Meet Swette Center staff member, Tucker Larson

In this series, we’re meeting with Swette Center team members to explore their background in food systems, what they are currently working on, and their vision of food systems transformation. 

Read on for an interview with Tucker Larson, Student Worker.

When did you first get interested in food systems work?

I've always been interested in food. My mom ran a restaurant in her twenties and thirties, and she was always cooking when I was growing up, so I was constantly around food. She even had a little garden in the backyard. I first became involved with food systems when I was 22 and moved to New Orleans to work as a butcher in a restaurant. I worked as a butcher for six years and I got very involved with local and ethically raised meats. Eventually I started working for a farm in Mississippi as the production manager at their USDA facility. Then I realized that was the peak of what I was going to do there. It wasn’t that I didn't enjoy my work, but it didn't feel like I was changing enough. It’s a constant uphill battle, especially in the small-scale meat world. I decided I wanted to see if there was a different way to make it easier for other people moving forward. That's when I started looking at going back to school. The two programs I was looking at were one up in British Columbia and then ASU. I chose ASU because of the sunshine. 

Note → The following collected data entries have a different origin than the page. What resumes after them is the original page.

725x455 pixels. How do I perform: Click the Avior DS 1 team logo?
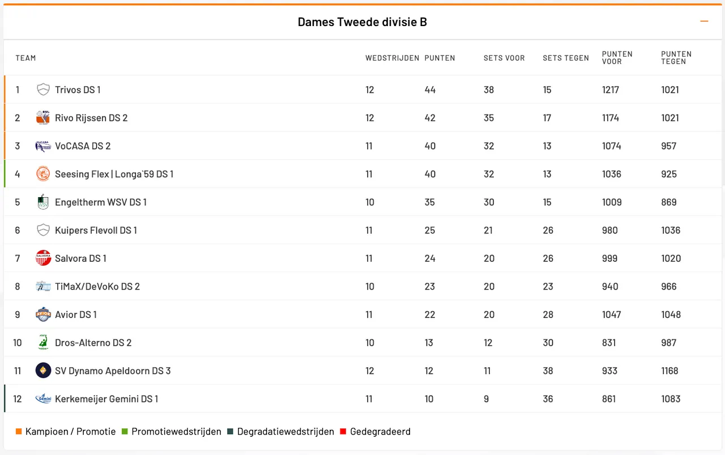click(43, 314)
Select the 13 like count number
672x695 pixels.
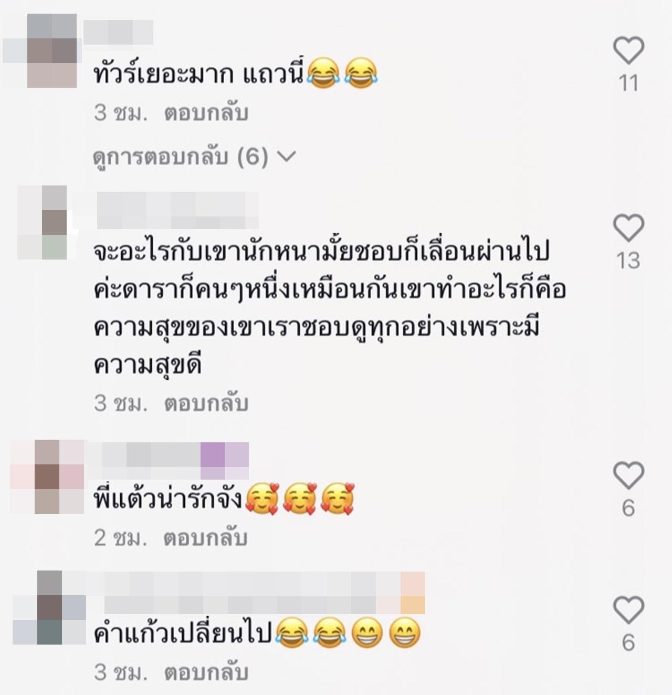coord(628,261)
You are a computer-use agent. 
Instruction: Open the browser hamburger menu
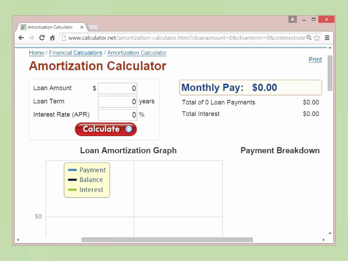(327, 38)
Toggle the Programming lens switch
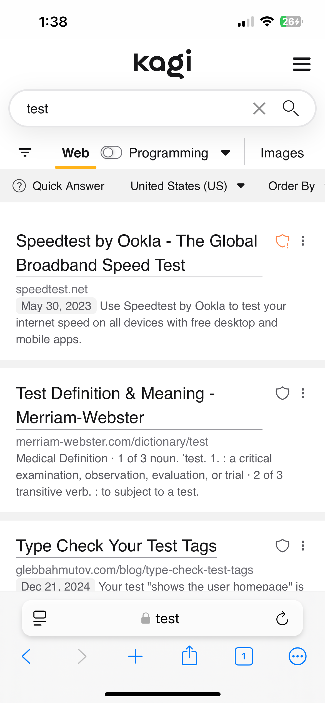This screenshot has height=703, width=325. click(x=111, y=152)
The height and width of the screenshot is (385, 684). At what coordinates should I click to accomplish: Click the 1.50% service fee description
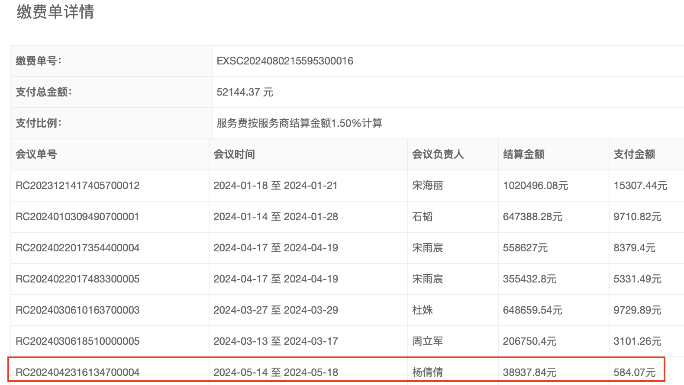[x=299, y=123]
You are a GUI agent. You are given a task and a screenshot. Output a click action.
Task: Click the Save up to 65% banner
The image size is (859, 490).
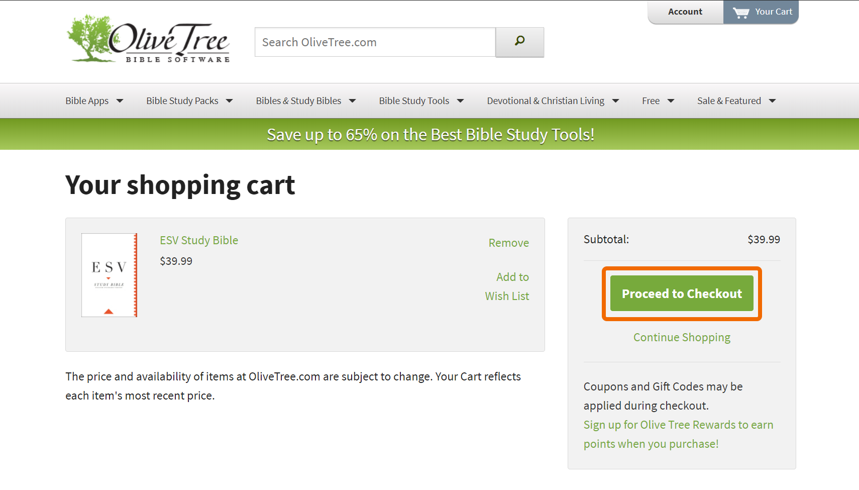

What are you working on currently? 

Currently, I am a TA for Sustainable Food and Farms (SOS 327) which is taught by Gina Nichols, an Assistant Research Professor for the Swette Center. It's her first time teaching this class and it's my first time being a TA for it so we're figuring it out together. I’m excited to work with her. Every time we’ve met for this class she's been super awesome. She has a great mind and I think she'll do an amazing job teaching this class. 

What do you think is a priority in transforming food systems?

I feel like if you ask this question to me every day for a week it would be a different answer every time. I woke up today thinking that the biggest transformation needs to happen in decentralizing food. This is especially important in the meat industry where all the power and control is centralized at the top. We really need to break that up, and thankfully that's a part of what they're currently working on at the USDA. Recently, the White House had a circle panel that discussed increasing competition in the meat industry. There needs to be more avenues for smaller producers to be able to get their products into the market. A lot of smaller producers do incredible work, but it's not always easy for them to sell their products. Additionally, these producers are not only working on producing, but they are also working on marketing. If the markets aren't necessarily there for them then they have to work twice as hard to sell. At the farm I was working at in Mississippi the most challenging part of the business was sales which involved doing things like ensuring everything sold, tracking everything on a week-to-week basis, and communicating with the sales team. 

Any advice for current food systems students?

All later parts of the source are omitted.